**EXERCISE GOAL:** Could you write out exactly, and only, the lines from the one containing "Image resolution: width=966" through the last line of the data, leaving out all pictures?

**DATASET CONTENT:**
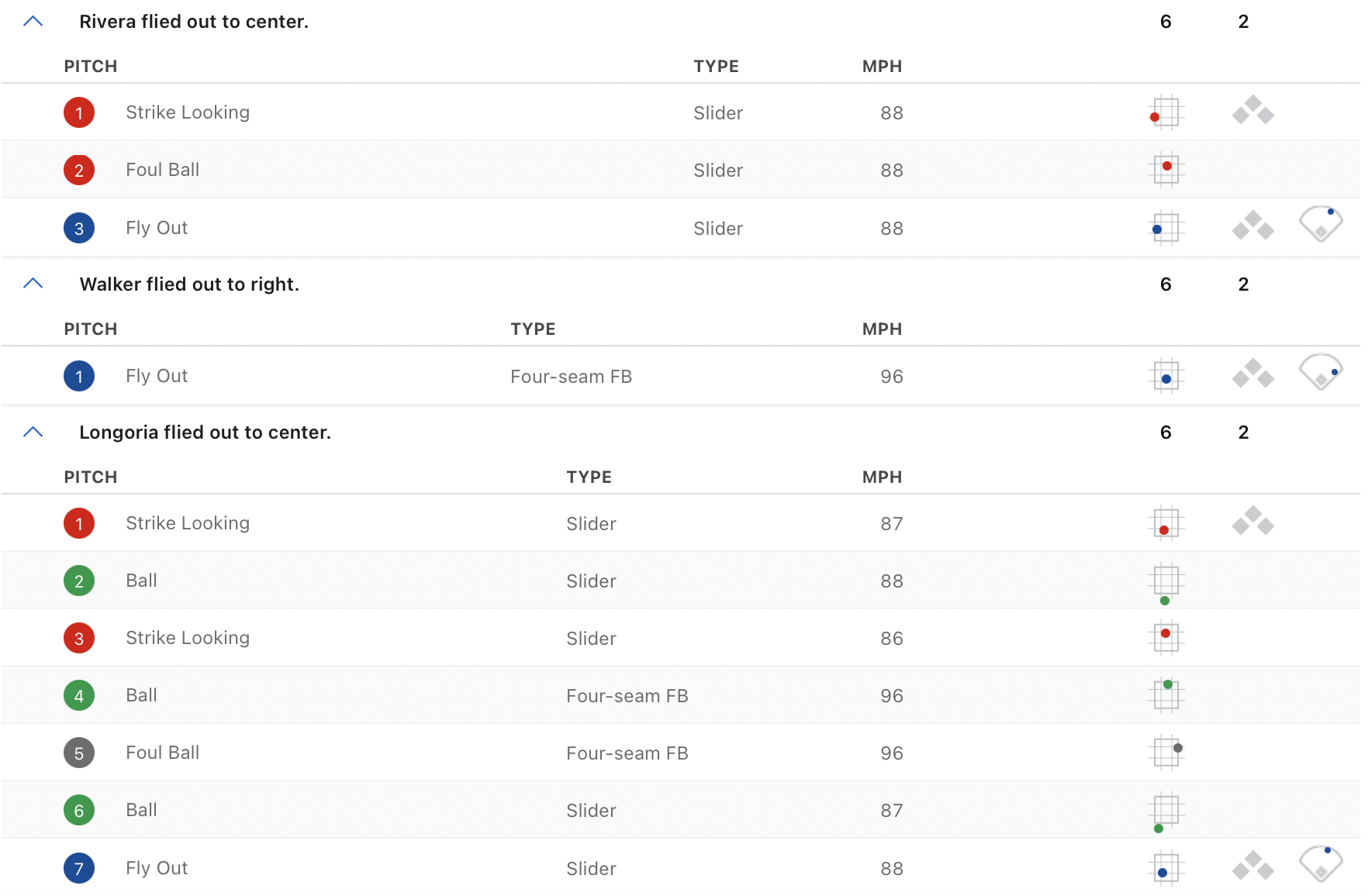This screenshot has width=1368, height=896.
Task: Click strike zone icon for Longoria's 96 mph Ball
Action: coord(1166,694)
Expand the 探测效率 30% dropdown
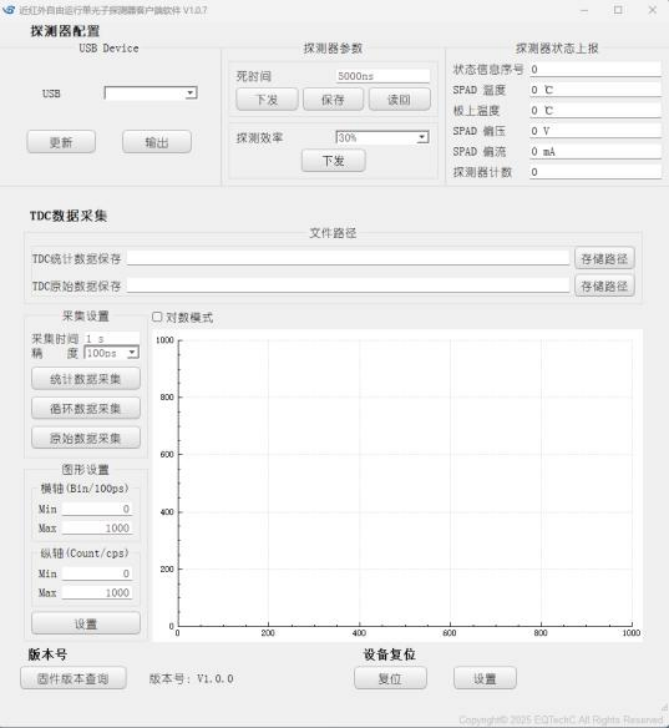The width and height of the screenshot is (670, 728). pos(381,137)
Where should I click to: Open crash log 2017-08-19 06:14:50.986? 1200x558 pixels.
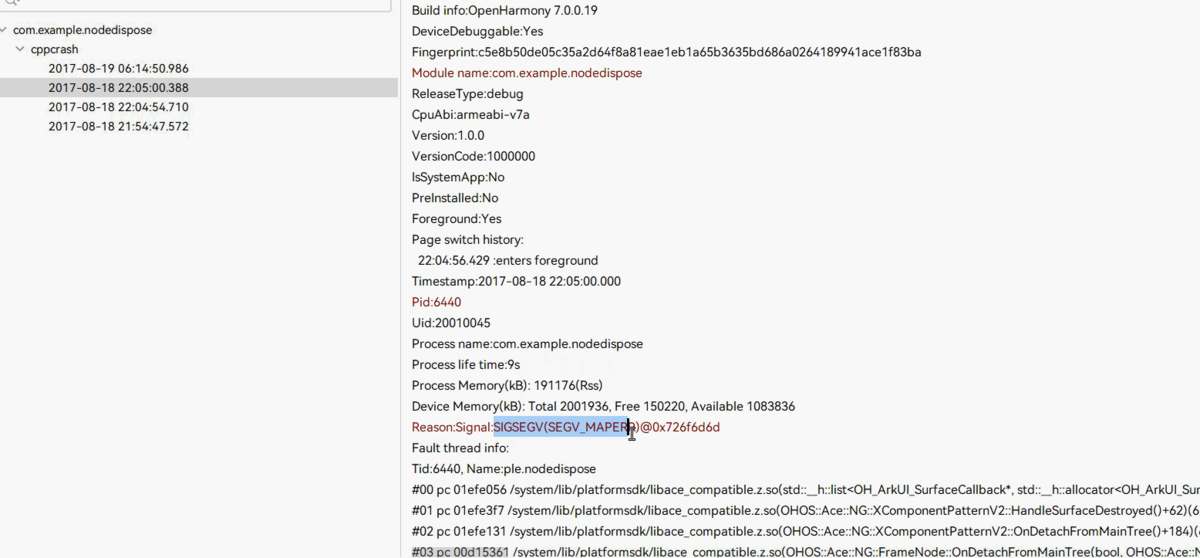[x=118, y=68]
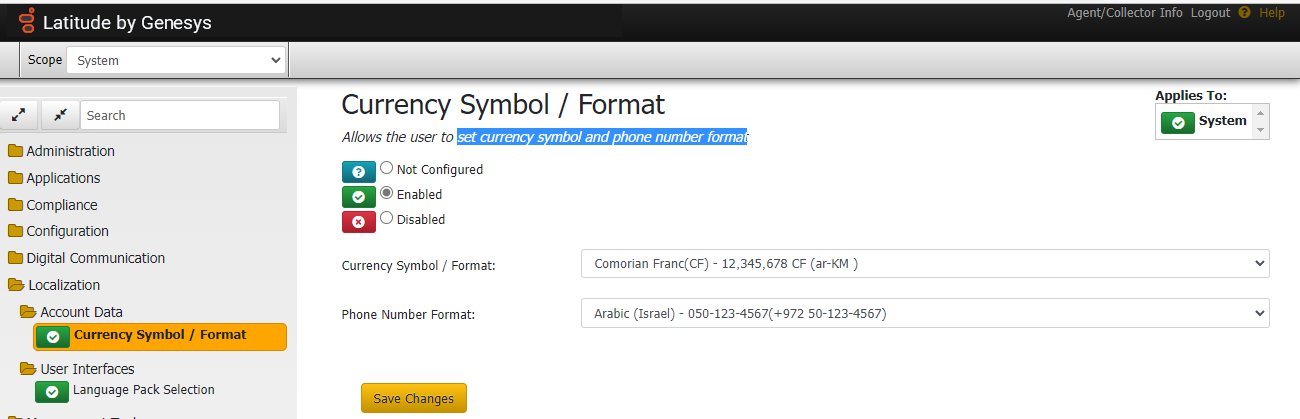Select the Enabled radio button
The height and width of the screenshot is (419, 1300).
[387, 194]
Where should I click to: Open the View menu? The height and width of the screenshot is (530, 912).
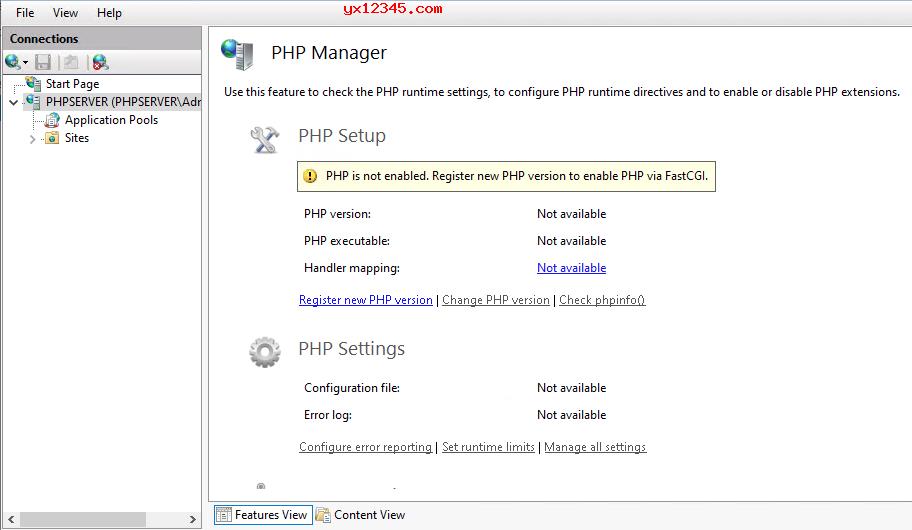65,13
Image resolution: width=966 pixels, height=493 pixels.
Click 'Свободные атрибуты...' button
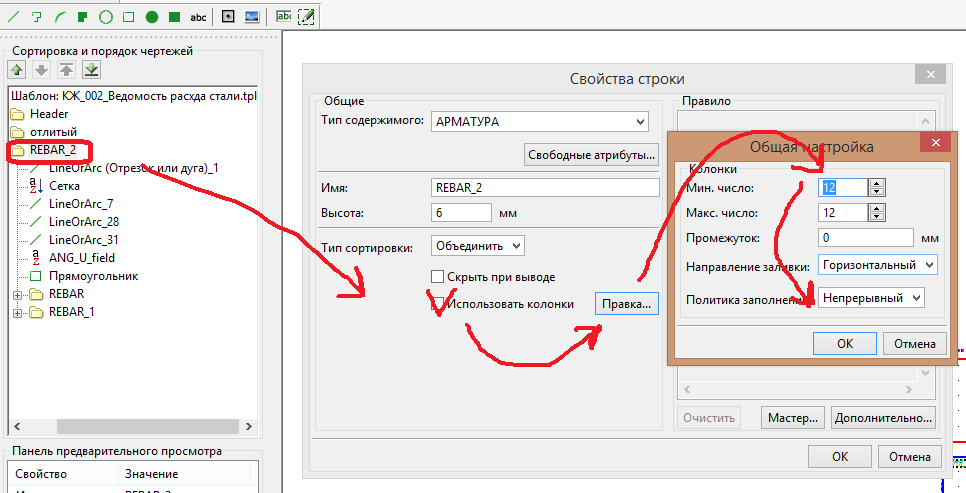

**RESULT:**
Image resolution: width=966 pixels, height=493 pixels.
Click 'Свободные атрибуты...' button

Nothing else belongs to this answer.